ASSIGNMENT
Word for word, print each record, dropping any image it holds.
※
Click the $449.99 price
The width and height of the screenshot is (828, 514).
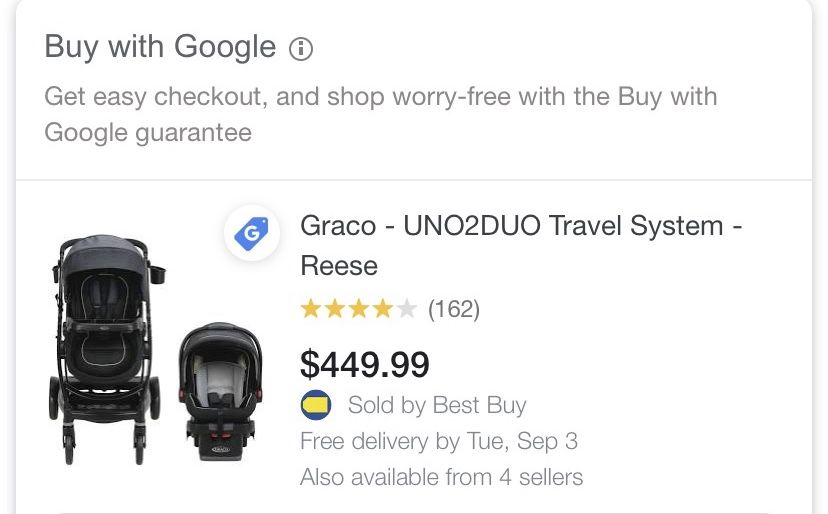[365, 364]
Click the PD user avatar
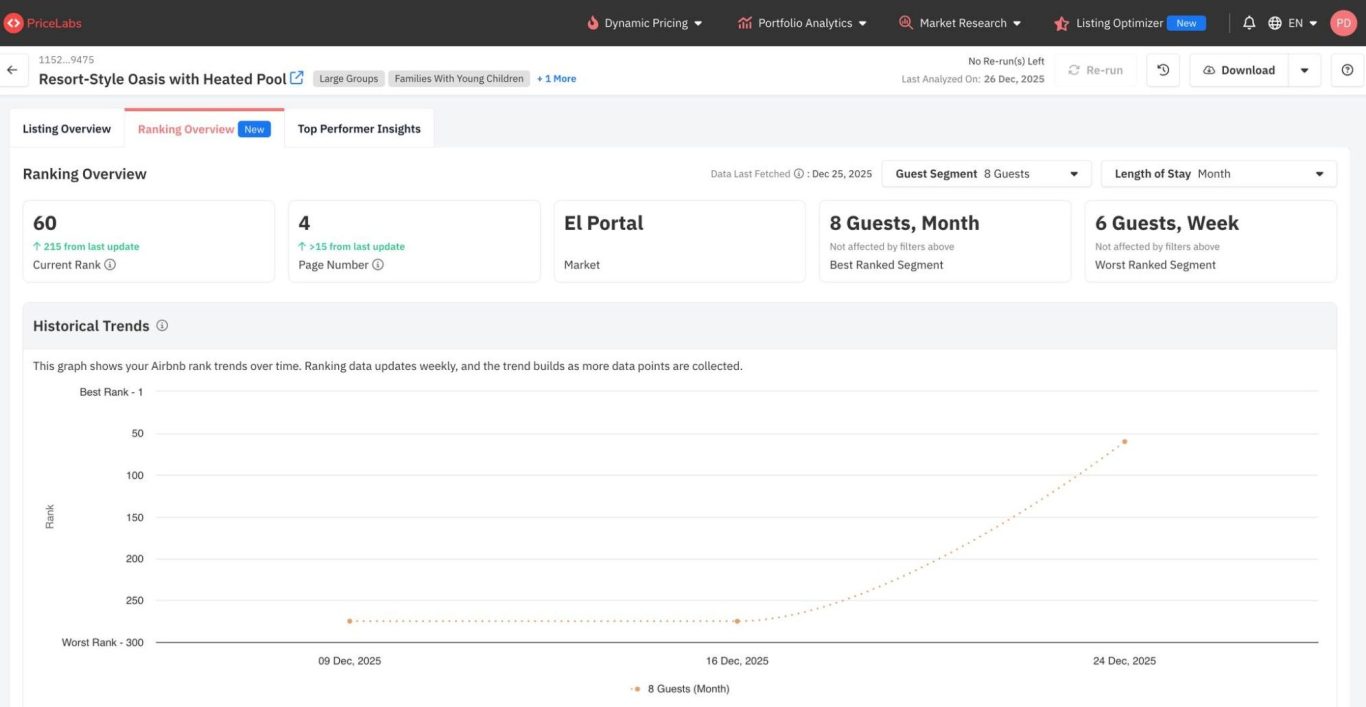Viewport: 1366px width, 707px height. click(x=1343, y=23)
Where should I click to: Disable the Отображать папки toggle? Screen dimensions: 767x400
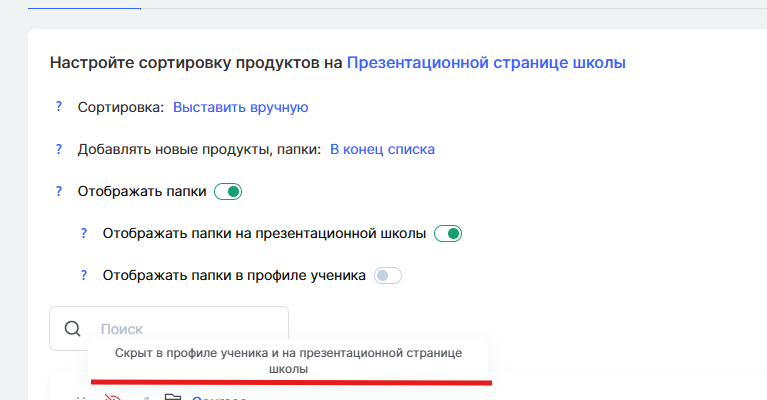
※
COMPLETED EXERCISE
Click the $449.99 price
The width and height of the screenshot is (828, 514).
[365, 364]
Click the PD user avatar
Viewport: 1366px width, 707px height. click(x=1343, y=23)
Where should I click to: Disable the Отображать папки toggle? Screen dimensions: 767x400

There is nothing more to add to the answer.